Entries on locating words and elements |

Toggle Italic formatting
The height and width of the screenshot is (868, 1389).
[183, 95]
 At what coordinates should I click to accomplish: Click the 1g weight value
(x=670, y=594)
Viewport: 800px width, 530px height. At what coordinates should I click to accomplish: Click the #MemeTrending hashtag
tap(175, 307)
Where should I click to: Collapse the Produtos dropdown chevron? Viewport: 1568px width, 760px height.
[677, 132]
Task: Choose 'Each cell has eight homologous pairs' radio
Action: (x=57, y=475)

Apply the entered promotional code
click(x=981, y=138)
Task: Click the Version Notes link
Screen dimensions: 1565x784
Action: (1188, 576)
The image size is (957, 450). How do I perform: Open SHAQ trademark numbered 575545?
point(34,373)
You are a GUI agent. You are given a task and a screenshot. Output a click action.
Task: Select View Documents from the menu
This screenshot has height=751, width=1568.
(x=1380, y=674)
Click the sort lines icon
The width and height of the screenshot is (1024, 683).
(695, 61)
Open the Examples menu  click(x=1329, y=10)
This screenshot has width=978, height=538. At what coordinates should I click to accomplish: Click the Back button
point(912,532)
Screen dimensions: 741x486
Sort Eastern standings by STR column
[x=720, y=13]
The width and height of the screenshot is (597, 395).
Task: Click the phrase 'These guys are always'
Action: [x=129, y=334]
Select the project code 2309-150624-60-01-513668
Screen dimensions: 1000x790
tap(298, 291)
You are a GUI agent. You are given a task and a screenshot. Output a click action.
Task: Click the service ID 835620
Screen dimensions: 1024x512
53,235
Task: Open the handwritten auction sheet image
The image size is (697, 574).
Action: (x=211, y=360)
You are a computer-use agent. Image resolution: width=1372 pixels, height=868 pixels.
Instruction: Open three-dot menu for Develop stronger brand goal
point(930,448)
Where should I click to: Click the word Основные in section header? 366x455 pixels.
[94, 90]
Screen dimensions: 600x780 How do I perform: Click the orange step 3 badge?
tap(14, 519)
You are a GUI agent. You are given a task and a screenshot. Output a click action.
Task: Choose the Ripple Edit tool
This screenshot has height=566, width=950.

PROMPT | Switch "orange" to "green" in the stretch from the line containing "Where should I click to: Click" through the end of the records, leaving everything else unchanged. Return only those lines.

RESPONSE TO THIS EXERCISE |
Where should I click to: Click the word Основные in section header? 366x455 pixels.
[94, 90]
Screen dimensions: 600x780 How do I perform: Click the green step 3 badge?
tap(14, 519)
You are a GUI agent. You are given a task and a screenshot. Output a click action.
Task: Choose the Ripple Edit tool
This screenshot has height=566, width=950.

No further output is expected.